Assigned task
The response should consist of every record, reproduced exactly.

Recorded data
· · · · · · ·

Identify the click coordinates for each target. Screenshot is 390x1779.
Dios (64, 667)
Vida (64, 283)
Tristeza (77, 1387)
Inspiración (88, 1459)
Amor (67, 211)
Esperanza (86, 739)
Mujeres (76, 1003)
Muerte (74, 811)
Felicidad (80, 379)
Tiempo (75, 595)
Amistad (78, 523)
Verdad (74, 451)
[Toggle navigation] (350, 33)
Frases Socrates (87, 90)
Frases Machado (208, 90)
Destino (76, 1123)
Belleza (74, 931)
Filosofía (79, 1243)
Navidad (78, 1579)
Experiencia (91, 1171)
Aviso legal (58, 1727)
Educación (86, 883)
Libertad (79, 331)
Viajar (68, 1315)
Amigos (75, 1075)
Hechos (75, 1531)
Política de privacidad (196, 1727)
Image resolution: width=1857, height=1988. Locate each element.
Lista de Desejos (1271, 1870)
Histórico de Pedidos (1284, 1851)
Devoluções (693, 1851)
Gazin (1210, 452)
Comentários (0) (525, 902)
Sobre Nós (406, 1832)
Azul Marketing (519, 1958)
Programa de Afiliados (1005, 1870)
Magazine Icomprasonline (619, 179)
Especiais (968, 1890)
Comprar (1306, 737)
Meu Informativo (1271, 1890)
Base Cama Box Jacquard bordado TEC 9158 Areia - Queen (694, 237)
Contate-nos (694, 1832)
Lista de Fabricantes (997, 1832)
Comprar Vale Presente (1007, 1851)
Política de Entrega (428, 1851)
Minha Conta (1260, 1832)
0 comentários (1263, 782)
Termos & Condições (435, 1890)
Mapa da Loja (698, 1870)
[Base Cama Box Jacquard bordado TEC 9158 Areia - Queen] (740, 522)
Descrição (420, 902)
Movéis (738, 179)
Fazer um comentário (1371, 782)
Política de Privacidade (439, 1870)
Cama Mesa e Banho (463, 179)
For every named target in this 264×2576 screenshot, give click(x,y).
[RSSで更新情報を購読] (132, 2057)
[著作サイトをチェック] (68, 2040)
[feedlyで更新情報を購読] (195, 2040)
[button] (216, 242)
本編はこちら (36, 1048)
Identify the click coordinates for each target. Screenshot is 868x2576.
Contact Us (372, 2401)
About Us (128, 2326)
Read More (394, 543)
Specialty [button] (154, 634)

· · · · · · ·

Written answer
Identify the click coordinates for each target. Screenshot is 390x1779.
Dios (64, 667)
Vida (64, 283)
Tristeza (77, 1387)
Inspiración (88, 1459)
Amor (67, 211)
Esperanza (86, 739)
Mujeres (76, 1003)
Muerte (74, 811)
Felicidad (80, 379)
Tiempo (75, 595)
Amistad (78, 523)
Verdad (74, 451)
[Toggle navigation] (350, 33)
Frases Socrates (87, 90)
Frases Machado (208, 90)
Destino (76, 1123)
Belleza (74, 931)
Filosofía (79, 1243)
Navidad (78, 1579)
Experiencia (91, 1171)
Aviso legal (58, 1727)
Educación (86, 883)
Libertad (79, 331)
Viajar (68, 1315)
Amigos (75, 1075)
Hechos (75, 1531)
Política de privacidad (196, 1727)
Image resolution: width=1857, height=1988. Locate each element.
Lista de Desejos (1271, 1870)
Histórico de Pedidos (1284, 1851)
Devoluções (693, 1851)
Gazin (1210, 452)
Comentários (0) (525, 902)
Sobre Nós (406, 1832)
Azul Marketing (519, 1958)
Programa de Afiliados (1005, 1870)
Magazine Icomprasonline (619, 179)
Especiais (968, 1890)
Comprar (1306, 737)
Meu Informativo (1271, 1890)
Base Cama Box Jacquard bordado TEC 9158 Areia - Queen (694, 237)
Contate-nos (694, 1832)
Lista de Fabricantes (997, 1832)
Comprar Vale Presente (1007, 1851)
Política de Entrega (428, 1851)
Minha Conta (1260, 1832)
0 comentários (1263, 782)
Termos & Condições (435, 1890)
Mapa da Loja (698, 1870)
[Base Cama Box Jacquard bordado TEC 9158 Areia - Queen] (740, 522)
Descrição (420, 902)
Movéis (738, 179)
Fazer um comentário (1371, 782)
Política de Privacidade (439, 1870)
Cama Mesa e Banho (463, 179)
For every named target in this 264×2576 screenshot, give click(x,y).
[RSSで更新情報を購読] (132, 2057)
[著作サイトをチェック] (68, 2040)
[feedlyで更新情報を購読] (195, 2040)
[button] (216, 242)
本編はこちら (36, 1048)
Identify the click coordinates for each target. Screenshot is 868x2576.
Contact Us (372, 2401)
About Us (128, 2326)
Read More (394, 543)
Specialty [button] (154, 634)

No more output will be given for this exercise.